When married couples divorce, property division is typically necessary. They have to work out arrangements for splitting up their shared resources and also their marital debts.
Frequently, married couples combine their incomes and savings to purchase homes together. That way, they can accrue equity throughout the marriage instead of simply paying rent every month. The home equity that they have accumulated during the marriage is likely part of their marital estate.
How do people address their shared equity when they divorce?
Refinancing is sometimes necessary
The division of home equity is separate from possession of the marital home. One spouse may stay in the house after the divorce, but the other still has a right to a portion of its value. The division of equity, along with all other marital property, should be equitable.

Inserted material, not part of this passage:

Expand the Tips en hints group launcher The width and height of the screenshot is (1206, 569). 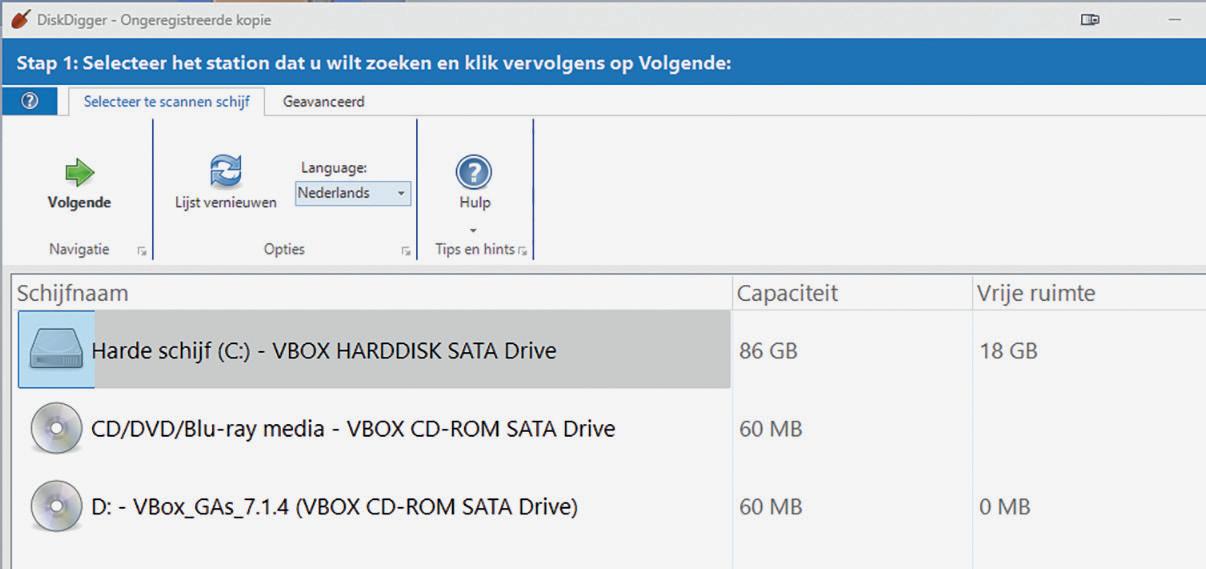click(523, 251)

The spouse staying in the home frequently needs to refinance so that they can withdraw equity and compensate the other spouse. Spouses may also agree to sell the home and divide the equity in a specific way.

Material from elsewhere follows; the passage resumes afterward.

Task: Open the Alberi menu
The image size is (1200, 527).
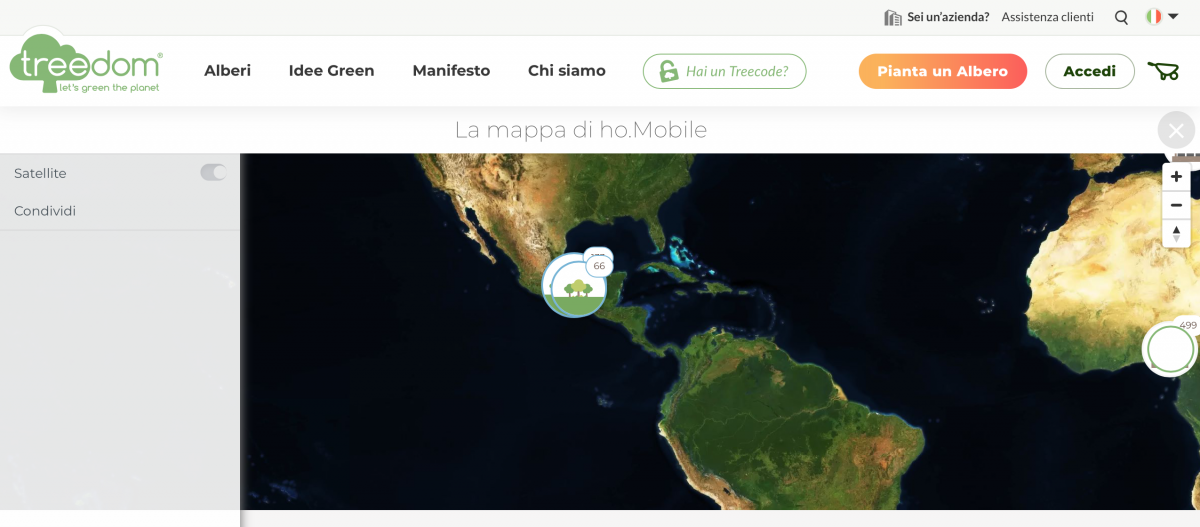Action: [227, 71]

Occasionally, it is possible to address accumulated equity without refinancing to withdraw equity. Other property can serve to offset the value of home equity. The retention of a small business or a retirement savings account could help balance the value of home equity during a divorce.
Spouses have the option of negotiating with one another to reach their own arrangements or taking the matter to family court. Learning more about the standard approach to property division can be beneficial for those on the cusp of divorce. Home equity is often a key consideration when splitting a marital estate, and there are many potential ways to address equity in a fair manner.